Musical tributes, flash mobs and tweets — the King of Pop might be gone, but he’s far from forgotten
Michael Jackson would have turned 53 on Monday if not for his untimely death on June 25, 2009.
And though the musical legend has left this world forever, the King of Pop's life is being celebrated throughout the country in a variety of ways.
The big celebration is occurring in Jackson's birthplace in Gary, Ind., where the city is holding a four-day celebration that began over the weekend.
The Chicago Tribune reported that the extended bash — marked by musical performances and a circus — drew hundreds of fans over the weekend, and was attended on Saturday by Jackson's family, including his 13-year-old daughter, Paris, as well as his sons Prince, 14, and Blanket, 9, and his father Joe.
Jackson's mother, Katherine, was also on hand for the festivities on Sunday, TMZ reported.
Those who couldn't make it to Indiana still managed to find ways to celebrate.

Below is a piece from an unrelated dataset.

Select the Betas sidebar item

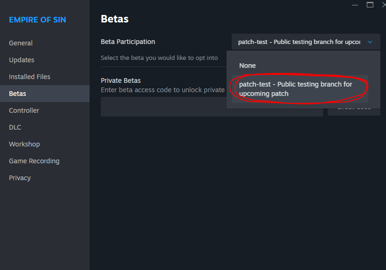coord(45,94)
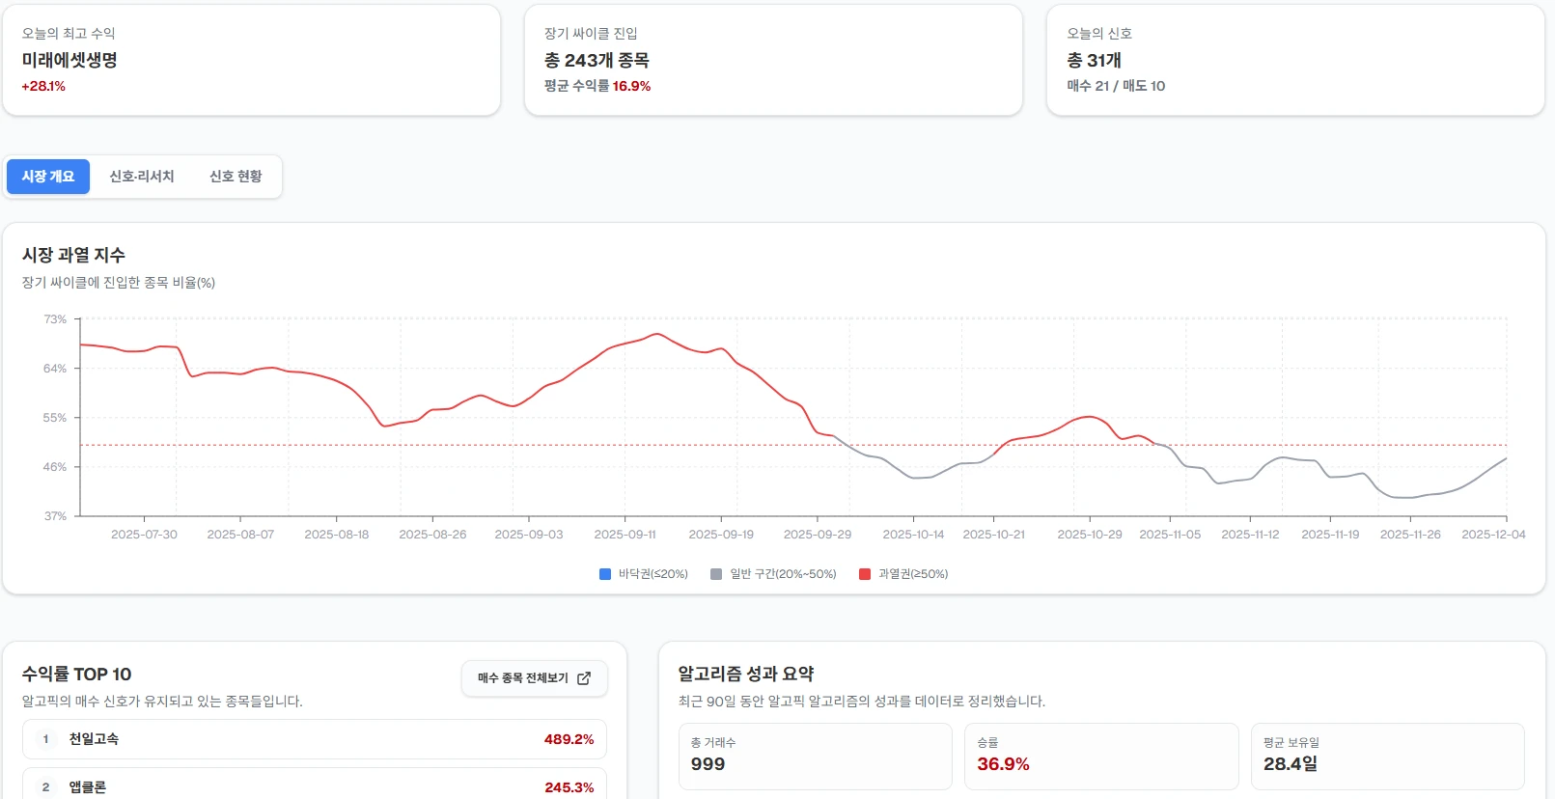Click the rank 1 badge next to 천일고속
Viewport: 1555px width, 799px height.
(45, 739)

In San Francisco, the singer's birthday was marked with a flash mob dancing to "Thriller." The semi-organized dance performance wound its way from the city's Ferry Plaza to Union Square, into the Mission District's Dolores Park and finally into the Castro District.
Watch footage from the birthday flash mob in the video (story continues below video).
Jackson's influence on musicians is probably inestimable, and quite naturally the artists who've drawn inspiration from him are remembering him on his special day.
Former Tribe Called Quest rapper Q-Tip performed a special tribute to Jackson at his concert in New York City's Irving Plaza on Saturday.
"Michael Jackson was a huge influence on my music and was an inspiration to me and so many others," Q-Tip told the press. "I want to bring people together to celebrate the man, his music and his legacy that will undoubtedly live on forever!"
The celebration of Jackson's life and musical contributions with the end of his birthday Monday. Michael Forever — The Tribute Concert will take place on Oct. 8 at the 74,500-seat Millennium Stadium in Cardiff, Wales.
Not everyone is joining in the celebration of the singer's life, however.
The Los Angeles Times reported that the defense team for former Jackson doctor Conrad Murray filed papers in Los Angeles Superior Court Monday indicating that they plan to paint Jackson as a hopelessly hooked addict who was constantly "on the hunt" for the anesthetic propofol.
The papers indicate that Murray's defense team will enlist the testimony of numerous Jackson associates — including friends, members of his medical team, and even Grace Rwaramba, the nanny to Jackson's children, in order to make the case that the singer was hooked on propofol and other drugs.
Jury selection for Murray's nvoluntary manslaughter trial is scheduled to begin Sept. 8.